◆ Your instructions: When you reach the line containing "Task: Open the three-dot post options menu" in the data below, begin returning lines exactly as written, and stop once the line containing "This screenshot has height=1280, width=591." has been returned.

[Data extracted from a collection]
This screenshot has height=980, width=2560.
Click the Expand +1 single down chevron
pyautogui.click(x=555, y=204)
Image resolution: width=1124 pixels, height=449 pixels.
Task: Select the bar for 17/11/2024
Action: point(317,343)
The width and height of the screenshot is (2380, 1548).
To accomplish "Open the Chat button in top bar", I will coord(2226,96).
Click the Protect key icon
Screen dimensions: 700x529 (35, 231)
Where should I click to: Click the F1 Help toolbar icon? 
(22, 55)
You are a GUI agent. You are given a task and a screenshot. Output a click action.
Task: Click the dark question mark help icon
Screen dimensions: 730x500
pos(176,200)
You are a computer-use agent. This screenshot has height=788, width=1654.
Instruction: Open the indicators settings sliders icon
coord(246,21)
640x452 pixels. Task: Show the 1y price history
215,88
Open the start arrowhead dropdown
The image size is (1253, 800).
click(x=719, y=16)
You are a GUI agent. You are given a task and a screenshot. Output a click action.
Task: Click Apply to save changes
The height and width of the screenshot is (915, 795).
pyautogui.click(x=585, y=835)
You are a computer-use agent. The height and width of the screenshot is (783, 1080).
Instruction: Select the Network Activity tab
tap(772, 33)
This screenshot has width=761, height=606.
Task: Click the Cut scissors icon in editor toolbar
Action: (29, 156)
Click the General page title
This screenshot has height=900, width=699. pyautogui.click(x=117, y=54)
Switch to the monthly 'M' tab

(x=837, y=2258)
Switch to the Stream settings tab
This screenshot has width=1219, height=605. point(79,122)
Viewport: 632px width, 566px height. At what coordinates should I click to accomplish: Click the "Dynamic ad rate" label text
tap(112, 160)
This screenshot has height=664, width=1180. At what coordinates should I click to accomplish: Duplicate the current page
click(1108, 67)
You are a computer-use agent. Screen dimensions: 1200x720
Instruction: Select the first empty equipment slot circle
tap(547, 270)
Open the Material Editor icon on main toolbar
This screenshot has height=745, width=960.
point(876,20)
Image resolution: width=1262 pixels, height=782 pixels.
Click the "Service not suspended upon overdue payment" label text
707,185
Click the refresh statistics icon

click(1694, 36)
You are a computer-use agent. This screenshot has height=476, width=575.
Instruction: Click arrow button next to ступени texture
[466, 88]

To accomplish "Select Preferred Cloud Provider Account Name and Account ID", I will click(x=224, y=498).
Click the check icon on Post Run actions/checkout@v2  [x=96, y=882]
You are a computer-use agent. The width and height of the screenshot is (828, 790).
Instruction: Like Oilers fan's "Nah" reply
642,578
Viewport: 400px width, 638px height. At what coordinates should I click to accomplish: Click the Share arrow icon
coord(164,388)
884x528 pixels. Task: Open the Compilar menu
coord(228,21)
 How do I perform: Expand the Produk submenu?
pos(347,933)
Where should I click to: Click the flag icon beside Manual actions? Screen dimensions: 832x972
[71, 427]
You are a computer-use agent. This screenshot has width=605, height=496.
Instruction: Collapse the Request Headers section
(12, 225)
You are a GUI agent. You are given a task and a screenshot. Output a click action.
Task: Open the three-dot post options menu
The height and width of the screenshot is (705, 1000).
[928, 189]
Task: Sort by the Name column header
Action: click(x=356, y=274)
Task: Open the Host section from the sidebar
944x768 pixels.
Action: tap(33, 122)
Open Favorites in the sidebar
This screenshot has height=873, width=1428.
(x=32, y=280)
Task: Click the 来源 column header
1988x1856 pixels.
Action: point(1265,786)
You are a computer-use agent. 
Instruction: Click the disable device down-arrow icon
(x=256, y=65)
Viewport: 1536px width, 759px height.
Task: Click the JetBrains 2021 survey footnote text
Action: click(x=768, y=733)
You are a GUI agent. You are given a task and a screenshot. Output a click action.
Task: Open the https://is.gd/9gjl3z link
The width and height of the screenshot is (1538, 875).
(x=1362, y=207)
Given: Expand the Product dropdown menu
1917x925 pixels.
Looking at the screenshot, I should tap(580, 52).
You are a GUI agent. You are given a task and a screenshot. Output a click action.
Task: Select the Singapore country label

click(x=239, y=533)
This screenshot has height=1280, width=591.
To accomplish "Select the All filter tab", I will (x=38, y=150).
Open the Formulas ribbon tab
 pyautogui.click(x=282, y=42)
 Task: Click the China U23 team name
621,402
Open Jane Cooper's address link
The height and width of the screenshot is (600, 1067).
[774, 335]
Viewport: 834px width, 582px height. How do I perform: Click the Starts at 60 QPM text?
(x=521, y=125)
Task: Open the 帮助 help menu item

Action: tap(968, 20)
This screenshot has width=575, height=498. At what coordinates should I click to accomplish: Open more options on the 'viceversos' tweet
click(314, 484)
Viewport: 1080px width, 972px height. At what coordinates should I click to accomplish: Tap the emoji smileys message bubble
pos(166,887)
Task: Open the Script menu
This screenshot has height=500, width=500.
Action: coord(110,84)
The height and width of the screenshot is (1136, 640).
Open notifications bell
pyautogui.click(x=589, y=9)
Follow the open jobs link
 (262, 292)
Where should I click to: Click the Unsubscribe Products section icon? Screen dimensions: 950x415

◆ Expected answer:
Task: Open the three-dot post options menu
The height and width of the screenshot is (705, 1000).
[928, 189]
Task: Sort by the Name column header
Action: click(x=356, y=274)
Task: Open the Host section from the sidebar
944x768 pixels.
Action: tap(33, 122)
Open Favorites in the sidebar
This screenshot has height=873, width=1428.
(x=32, y=280)
Task: Click the 来源 column header
1988x1856 pixels.
Action: point(1265,786)
You are a computer-use agent. 
Instruction: Click the disable device down-arrow icon
(x=256, y=65)
Viewport: 1536px width, 759px height.
Task: Click the JetBrains 2021 survey footnote text
Action: click(x=768, y=733)
You are a GUI agent. You are given a task and a screenshot. Output a click action.
Task: Open the https://is.gd/9gjl3z link
The width and height of the screenshot is (1538, 875).
(x=1362, y=207)
Given: Expand the Product dropdown menu
1917x925 pixels.
Looking at the screenshot, I should tap(580, 52).
You are a GUI agent. You are given a task and a screenshot. Output a click action.
Task: Select the Singapore country label

click(x=239, y=533)
This screenshot has height=1280, width=591.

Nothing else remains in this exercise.